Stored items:
---

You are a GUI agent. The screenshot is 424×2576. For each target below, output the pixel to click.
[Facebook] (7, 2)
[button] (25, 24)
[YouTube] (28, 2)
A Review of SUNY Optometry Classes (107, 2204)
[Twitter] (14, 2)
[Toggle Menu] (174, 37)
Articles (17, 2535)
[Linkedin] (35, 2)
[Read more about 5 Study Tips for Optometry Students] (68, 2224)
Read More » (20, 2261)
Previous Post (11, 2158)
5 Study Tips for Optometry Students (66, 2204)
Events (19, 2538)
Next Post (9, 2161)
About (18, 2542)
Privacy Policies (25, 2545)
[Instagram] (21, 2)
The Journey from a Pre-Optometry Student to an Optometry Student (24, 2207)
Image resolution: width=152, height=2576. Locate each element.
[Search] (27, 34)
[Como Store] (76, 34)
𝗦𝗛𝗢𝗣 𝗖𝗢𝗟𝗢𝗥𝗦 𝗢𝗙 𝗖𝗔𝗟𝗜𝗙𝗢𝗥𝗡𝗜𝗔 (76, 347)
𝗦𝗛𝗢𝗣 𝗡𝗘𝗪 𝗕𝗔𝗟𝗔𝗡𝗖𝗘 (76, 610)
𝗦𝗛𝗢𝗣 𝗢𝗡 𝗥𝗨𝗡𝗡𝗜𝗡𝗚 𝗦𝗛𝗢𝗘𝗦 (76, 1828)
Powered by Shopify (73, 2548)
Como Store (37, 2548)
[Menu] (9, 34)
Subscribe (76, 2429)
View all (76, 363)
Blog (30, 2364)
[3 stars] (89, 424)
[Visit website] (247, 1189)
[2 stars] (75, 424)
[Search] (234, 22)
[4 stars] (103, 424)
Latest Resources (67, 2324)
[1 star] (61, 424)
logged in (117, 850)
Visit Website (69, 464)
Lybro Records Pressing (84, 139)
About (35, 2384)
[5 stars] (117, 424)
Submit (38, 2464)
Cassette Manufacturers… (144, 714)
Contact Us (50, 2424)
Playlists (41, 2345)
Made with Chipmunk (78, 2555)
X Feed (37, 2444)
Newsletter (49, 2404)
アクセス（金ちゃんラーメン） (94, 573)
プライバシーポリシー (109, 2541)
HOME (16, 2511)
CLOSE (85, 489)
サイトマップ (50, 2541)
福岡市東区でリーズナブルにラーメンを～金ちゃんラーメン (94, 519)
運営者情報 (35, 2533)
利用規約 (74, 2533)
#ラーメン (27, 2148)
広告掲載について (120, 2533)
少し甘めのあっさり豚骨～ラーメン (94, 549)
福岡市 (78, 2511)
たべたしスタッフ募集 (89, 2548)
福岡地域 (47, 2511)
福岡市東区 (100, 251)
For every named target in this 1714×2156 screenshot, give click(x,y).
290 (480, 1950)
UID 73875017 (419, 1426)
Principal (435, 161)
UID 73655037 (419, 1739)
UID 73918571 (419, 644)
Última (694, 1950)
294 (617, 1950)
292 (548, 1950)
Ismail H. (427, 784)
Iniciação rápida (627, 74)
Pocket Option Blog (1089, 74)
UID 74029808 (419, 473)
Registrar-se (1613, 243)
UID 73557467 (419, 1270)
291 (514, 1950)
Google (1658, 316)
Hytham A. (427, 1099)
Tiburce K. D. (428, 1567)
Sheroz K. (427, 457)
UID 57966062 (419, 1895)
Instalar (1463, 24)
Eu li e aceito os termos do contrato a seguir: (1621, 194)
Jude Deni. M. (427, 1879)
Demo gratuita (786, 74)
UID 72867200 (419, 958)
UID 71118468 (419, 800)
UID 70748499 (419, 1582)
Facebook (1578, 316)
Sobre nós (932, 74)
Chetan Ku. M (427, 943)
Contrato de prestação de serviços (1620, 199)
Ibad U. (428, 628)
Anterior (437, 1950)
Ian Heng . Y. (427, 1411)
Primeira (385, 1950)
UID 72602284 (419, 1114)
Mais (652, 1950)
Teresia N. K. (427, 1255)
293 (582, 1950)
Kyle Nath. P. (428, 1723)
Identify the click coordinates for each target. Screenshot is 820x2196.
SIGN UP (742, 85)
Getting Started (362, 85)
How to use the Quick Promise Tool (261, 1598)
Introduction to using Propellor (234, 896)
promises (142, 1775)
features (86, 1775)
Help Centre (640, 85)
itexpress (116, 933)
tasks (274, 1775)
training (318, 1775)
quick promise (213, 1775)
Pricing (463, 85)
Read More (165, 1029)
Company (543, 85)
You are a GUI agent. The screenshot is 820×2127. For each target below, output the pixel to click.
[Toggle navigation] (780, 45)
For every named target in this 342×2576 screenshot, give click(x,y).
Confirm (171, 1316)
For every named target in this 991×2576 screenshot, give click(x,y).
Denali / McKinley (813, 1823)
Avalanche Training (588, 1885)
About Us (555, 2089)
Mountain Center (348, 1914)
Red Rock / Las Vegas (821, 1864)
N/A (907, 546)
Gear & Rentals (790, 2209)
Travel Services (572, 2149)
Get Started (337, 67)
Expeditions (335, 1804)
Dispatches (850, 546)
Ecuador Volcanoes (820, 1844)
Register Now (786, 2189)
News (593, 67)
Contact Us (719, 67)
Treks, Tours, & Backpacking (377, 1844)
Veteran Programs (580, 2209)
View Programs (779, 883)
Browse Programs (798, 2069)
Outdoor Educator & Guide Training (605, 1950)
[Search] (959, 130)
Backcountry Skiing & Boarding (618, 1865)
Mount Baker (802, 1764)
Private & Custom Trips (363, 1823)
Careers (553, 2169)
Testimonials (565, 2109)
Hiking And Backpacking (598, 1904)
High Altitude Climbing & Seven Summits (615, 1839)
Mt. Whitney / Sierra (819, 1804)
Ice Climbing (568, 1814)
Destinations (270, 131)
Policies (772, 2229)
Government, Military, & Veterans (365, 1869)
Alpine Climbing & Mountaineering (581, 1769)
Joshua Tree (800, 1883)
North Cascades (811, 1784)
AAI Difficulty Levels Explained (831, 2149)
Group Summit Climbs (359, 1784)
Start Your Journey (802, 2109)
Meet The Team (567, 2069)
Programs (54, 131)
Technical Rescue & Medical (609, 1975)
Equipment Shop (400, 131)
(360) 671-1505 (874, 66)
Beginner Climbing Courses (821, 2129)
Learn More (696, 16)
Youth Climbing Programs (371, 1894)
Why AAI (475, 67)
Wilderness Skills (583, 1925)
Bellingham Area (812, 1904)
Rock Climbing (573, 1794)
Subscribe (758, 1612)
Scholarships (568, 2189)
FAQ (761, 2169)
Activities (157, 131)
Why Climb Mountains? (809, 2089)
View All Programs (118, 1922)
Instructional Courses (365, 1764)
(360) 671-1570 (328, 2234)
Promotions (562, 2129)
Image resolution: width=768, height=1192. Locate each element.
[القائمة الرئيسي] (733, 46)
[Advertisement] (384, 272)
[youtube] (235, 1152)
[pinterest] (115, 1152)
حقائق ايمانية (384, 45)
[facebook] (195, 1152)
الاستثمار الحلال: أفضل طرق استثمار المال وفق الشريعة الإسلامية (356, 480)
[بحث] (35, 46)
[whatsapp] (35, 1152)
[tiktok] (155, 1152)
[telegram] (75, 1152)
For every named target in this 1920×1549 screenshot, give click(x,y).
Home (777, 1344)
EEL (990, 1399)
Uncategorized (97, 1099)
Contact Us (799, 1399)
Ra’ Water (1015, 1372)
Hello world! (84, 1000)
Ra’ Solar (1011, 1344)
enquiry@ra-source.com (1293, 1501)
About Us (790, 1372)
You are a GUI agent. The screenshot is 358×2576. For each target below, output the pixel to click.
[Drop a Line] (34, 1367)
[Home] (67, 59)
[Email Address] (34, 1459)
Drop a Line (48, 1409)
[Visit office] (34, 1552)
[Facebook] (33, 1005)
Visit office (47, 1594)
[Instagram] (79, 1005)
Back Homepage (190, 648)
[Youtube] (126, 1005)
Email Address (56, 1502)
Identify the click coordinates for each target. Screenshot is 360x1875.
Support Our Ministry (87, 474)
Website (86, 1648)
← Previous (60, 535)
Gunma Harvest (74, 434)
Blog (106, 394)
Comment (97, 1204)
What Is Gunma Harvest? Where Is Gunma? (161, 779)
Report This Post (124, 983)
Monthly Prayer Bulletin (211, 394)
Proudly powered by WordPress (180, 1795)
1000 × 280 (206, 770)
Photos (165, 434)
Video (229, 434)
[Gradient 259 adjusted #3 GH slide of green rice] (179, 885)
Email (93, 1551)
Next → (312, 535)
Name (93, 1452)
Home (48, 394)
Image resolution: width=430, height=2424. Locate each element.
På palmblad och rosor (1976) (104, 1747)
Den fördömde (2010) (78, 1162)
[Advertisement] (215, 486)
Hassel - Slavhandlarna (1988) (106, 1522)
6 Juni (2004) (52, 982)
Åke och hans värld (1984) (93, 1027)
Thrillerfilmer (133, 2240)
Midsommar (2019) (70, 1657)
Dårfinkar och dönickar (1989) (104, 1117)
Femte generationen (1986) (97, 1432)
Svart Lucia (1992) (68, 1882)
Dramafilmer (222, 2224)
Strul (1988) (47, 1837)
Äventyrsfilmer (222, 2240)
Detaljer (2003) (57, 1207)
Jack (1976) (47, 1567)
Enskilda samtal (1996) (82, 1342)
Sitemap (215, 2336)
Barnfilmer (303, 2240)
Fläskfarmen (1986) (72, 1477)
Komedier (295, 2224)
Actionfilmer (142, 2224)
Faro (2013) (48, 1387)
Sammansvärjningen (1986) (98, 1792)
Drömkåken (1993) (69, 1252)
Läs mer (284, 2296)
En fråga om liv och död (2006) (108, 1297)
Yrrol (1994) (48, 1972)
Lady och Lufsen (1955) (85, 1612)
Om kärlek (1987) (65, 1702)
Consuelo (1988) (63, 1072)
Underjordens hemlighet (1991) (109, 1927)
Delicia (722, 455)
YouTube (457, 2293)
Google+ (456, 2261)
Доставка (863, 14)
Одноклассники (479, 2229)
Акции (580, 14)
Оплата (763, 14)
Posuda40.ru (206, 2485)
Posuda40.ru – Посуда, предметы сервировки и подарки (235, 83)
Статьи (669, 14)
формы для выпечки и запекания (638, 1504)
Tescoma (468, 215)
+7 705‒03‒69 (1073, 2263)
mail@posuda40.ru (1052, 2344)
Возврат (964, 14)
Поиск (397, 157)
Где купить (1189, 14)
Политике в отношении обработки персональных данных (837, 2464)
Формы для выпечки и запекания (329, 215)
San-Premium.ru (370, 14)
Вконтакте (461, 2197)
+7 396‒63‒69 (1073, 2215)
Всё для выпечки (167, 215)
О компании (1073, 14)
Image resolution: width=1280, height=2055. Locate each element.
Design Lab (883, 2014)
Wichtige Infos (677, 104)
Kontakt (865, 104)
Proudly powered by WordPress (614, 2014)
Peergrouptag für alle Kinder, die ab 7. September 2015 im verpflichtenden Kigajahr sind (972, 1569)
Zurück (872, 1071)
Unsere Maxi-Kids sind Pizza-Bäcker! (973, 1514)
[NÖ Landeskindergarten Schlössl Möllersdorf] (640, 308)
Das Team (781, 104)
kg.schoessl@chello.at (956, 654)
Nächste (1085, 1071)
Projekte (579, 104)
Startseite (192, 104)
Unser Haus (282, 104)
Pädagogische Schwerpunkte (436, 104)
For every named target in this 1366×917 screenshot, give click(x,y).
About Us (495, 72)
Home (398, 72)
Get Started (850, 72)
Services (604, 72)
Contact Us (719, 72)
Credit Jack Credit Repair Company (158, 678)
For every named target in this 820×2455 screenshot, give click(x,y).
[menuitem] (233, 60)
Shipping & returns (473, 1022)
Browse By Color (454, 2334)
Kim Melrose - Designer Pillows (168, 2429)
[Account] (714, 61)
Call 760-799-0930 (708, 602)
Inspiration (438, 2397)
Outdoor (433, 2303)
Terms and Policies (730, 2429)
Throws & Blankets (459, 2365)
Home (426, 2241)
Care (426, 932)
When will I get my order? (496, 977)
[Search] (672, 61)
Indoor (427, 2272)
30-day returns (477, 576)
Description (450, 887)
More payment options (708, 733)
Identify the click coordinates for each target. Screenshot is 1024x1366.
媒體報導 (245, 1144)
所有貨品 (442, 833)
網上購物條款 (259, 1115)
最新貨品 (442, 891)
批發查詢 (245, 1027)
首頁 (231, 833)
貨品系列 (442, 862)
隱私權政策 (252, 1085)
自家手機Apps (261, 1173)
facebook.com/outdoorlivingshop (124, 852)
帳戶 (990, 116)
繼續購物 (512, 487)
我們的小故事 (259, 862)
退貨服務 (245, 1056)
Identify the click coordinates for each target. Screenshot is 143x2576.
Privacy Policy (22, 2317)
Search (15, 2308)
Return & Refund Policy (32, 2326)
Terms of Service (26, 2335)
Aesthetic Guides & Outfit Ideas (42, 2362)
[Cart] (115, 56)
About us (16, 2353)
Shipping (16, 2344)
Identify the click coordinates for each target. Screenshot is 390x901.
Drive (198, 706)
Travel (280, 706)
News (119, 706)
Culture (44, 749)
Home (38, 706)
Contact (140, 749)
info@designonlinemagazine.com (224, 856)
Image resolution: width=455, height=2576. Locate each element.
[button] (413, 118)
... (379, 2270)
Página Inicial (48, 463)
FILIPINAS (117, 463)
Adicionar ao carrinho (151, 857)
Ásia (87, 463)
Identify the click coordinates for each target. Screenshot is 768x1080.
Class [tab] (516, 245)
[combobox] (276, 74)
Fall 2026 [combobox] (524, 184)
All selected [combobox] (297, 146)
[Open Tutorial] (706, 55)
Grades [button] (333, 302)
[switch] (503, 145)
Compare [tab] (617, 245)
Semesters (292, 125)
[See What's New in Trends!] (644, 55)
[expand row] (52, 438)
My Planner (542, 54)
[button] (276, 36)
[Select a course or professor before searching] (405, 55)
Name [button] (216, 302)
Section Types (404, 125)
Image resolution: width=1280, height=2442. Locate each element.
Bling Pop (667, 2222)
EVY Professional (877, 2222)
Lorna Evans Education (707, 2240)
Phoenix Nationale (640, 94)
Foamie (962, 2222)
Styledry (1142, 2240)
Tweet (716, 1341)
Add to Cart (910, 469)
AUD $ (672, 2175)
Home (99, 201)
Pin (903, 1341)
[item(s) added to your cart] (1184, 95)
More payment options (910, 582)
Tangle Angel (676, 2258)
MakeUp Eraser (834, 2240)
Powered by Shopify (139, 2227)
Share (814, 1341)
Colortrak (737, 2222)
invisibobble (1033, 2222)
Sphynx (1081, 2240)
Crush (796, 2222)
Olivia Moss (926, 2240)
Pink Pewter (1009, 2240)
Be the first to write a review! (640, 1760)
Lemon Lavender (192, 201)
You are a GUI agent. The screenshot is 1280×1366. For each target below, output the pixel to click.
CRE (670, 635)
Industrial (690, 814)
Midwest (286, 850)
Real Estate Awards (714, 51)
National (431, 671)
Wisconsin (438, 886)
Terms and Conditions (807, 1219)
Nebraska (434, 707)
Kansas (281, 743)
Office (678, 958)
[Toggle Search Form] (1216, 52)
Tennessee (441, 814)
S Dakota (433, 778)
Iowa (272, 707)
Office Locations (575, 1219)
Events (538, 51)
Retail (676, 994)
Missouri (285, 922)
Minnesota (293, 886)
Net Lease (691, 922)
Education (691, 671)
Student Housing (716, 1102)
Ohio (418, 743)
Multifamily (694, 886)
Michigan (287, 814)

---

Given the records above, return exactly the lines starting at the line containing "Wichtige Infos (677, 104)" and ending at the line containing "More payment options (708, 733)", including both.

> [Solution for this problem]:
Wichtige Infos (677, 104)
Kontakt (865, 104)
Proudly powered by WordPress (614, 2014)
Peergrouptag für alle Kinder, die ab 7. September 2015 im verpflichtenden Kigajahr sind (972, 1569)
Zurück (872, 1071)
Unsere Maxi-Kids sind Pizza-Bäcker! (973, 1514)
[NÖ Landeskindergarten Schlössl Möllersdorf] (640, 308)
Das Team (781, 104)
kg.schoessl@chello.at (956, 654)
Nächste (1085, 1071)
Projekte (579, 104)
Startseite (192, 104)
Unser Haus (282, 104)
Pädagogische Schwerpunkte (436, 104)
For every named target in this 1366×917 screenshot, give click(x,y).
About Us (495, 72)
Home (398, 72)
Get Started (850, 72)
Services (604, 72)
Contact Us (719, 72)
Credit Jack Credit Repair Company (158, 678)
For every named target in this 820×2455 screenshot, give click(x,y).
[menuitem] (233, 60)
Shipping & returns (473, 1022)
Browse By Color (454, 2334)
Kim Melrose - Designer Pillows (168, 2429)
[Account] (714, 61)
Call 760-799-0930 (708, 602)
Inspiration (438, 2397)
Outdoor (433, 2303)
Terms and Policies (730, 2429)
Throws & Blankets (459, 2365)
Home (426, 2241)
Care (426, 932)
When will I get my order? (496, 977)
[Search] (672, 61)
Indoor (427, 2272)
30-day returns (477, 576)
Description (450, 887)
More payment options (708, 733)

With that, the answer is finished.